Financial regulation subjects financial institutions to certain requirements, restrictions, and guidelines, aiming to maintain the stability and integrity of the financial system. Financial regulation has also influenced the structure of banking sectors by increasing the variety of financial products available.
The objectives of financial regulators are usually: market confidence–to maintain confidence in the financial system; financial stability–contributing to the protection and enhancement of stability of the financial system; consumer protection–securing the appropriate degree of protection for consumers.
Over the last few years, the financial services regulatory landscape has become more complex: Solvency II, FRTB, CVA, MiFID II, EMIR, PRIIP and other regulatory frameworks have been formulated.
The Shipping Industry
According to the International Chamber of Shipping, the international shipping industry carries around 90% of world trade. “Ships are technically sophisticated, high value assets (larger hi-tech vessels can cost over US $200 million to build), and the operation of merchant ships generates an estimated income of over half a trillion US dollars in freight rates.”
A successful application of AI to shipping technology is predicted to revolutionize this critical mode of transportation.
According to Lloyd’s Maritime Agency, “AI is becoming increasingly important for the maritime industry. The rise of automation in the maritime supply chain along with the demand for more autonomous shipping has led to an increase in the demand for AI”. Among the most promising applications of AI within shipping they highlight predictive maintenance, intelligent scheduling, and real-time analytics.

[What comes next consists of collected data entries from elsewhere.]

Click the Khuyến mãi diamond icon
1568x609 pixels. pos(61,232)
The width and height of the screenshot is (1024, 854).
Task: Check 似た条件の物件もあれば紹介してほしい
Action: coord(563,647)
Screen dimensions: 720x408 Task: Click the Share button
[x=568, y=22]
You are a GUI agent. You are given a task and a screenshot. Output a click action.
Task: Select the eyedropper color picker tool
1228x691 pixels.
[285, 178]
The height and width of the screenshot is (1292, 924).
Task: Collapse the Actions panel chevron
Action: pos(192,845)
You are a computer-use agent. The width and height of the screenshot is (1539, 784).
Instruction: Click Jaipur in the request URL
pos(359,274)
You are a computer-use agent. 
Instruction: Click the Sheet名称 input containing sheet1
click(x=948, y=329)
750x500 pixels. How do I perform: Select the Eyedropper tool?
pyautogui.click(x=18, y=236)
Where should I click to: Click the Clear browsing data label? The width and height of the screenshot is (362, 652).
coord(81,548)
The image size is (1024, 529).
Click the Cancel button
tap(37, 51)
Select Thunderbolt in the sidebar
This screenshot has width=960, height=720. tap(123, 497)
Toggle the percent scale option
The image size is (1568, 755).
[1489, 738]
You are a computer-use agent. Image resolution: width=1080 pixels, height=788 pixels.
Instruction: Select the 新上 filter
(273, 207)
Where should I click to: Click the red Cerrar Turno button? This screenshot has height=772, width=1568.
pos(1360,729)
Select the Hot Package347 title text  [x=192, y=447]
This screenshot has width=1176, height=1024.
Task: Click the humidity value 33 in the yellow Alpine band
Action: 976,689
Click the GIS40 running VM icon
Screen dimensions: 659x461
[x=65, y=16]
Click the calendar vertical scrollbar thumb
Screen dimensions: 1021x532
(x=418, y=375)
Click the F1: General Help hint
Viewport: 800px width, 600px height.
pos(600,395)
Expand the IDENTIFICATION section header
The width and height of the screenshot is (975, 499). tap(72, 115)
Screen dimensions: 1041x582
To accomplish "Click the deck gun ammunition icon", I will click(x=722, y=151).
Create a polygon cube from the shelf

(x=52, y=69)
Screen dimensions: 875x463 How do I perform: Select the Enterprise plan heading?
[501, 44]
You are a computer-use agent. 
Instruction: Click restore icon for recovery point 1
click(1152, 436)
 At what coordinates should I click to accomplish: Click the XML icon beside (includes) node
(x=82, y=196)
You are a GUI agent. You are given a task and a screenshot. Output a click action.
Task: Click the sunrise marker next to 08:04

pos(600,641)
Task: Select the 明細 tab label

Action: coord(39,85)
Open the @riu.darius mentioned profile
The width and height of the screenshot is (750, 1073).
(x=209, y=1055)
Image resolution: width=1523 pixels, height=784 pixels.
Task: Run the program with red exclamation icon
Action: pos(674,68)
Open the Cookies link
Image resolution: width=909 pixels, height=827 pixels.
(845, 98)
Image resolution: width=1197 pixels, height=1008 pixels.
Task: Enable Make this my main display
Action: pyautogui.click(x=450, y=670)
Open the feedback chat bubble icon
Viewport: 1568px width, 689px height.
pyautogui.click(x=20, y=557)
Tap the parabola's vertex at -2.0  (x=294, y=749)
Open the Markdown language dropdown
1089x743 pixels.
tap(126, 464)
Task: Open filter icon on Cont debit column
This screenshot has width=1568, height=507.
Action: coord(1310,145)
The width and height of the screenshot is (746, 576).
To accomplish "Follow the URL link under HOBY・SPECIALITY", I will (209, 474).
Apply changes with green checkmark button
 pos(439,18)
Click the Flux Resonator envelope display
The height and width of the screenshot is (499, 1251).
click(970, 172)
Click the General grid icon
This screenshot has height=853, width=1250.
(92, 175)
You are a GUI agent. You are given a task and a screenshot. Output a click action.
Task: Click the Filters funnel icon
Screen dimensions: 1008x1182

Predictive maintenance (PdM) is “a prominent strategy for dealing with maintenance issues given the increasing need to minimise downtime and associated costs. One of the challenges with PdM is generating the so-called ‘health factors’, or quantitative indicators, of the status of a system and determining their relationship to operating costs and failure risk” [S15]. In shipping, PdM enables the scheduling of corrective maintenance before the vessels are on open waters, where repairs are significantly more challenging and costly. The AI-based system warns of looming failures in advance, thus helping the workers predict the optimal maintenance cycle of on-board machinery. In addition this enables the warehousing of spare parts in advance; reduced overhead costs; energy savings; and improve productivity.
[S15] Gian Antonio Susto et al. “Machine Learning for Predictive Maintenance: A Multiple Classifier Approach.” IEEE Transactions on Industrial Informatics, Volume 11, Issue 3, June 2015.
Intelligent scheduling enables faster turnaround time of vessels and high-berth productivity—”paramount factors in container terminals for assuming competitive advantage in the shipping industry. […] Vessel scheduling/berthing system in a container terminal is regarded as a very complex dynamic application in today’s business world” [L15]. Recent advances in AI can dramatically simplify this process leading to significant improvements in efficiency and cost reductions.
[L15] Prasanna Lokuge, Damminda Alahakoon. “Improving the adaptability in automated vessel scheduling in container ports using intelligent software agents.” European Journal of Operational Research, 177(3):1985-2015.
Big Data and Real-Time Analytics
Big Data and real-time analytics are predicted to dramatically transform shipping: “A world where ships can ‘talk’. It may sound like a tagline for a science fiction movie but it’s not as far-fetched as it sounds — such ships could be coming to a sea near you within 10 years. […] Voyage data will be collated and used to enhance performance, productivity, and crucially, safety.”